■ YOUR GOAL:
Please restate word for word the line holding "تواصل معنا (331, 44)" and every following line through the end of the entries.

■ Collected data entries:
════════════════════
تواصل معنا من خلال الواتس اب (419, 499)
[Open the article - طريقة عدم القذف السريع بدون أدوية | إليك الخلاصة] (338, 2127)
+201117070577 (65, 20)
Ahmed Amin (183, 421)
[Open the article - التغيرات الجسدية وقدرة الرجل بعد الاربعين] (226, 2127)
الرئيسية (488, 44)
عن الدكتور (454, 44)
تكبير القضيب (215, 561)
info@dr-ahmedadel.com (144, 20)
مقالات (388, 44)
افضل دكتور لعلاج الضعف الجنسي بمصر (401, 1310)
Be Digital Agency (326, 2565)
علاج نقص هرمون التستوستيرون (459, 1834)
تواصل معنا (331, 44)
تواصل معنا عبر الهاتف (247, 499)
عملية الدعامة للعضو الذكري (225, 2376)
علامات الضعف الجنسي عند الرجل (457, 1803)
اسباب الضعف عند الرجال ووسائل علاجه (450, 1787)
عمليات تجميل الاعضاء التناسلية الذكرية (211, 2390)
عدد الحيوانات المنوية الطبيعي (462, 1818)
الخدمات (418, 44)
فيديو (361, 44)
════════════════════
■ RESULT OF THE TASK:
تواصل معنا (331, 44)
تواصل معنا عبر الهاتف (247, 499)
عملية الدعامة للعضو الذكري (225, 2376)
علامات الضعف الجنسي عند الرجل (457, 1803)
اسباب الضعف عند الرجال ووسائل علاجه (450, 1787)
عمليات تجميل الاعضاء التناسلية الذكرية (211, 2390)
عدد الحيوانات المنوية الطبيعي (462, 1818)
الخدمات (418, 44)
فيديو (361, 44)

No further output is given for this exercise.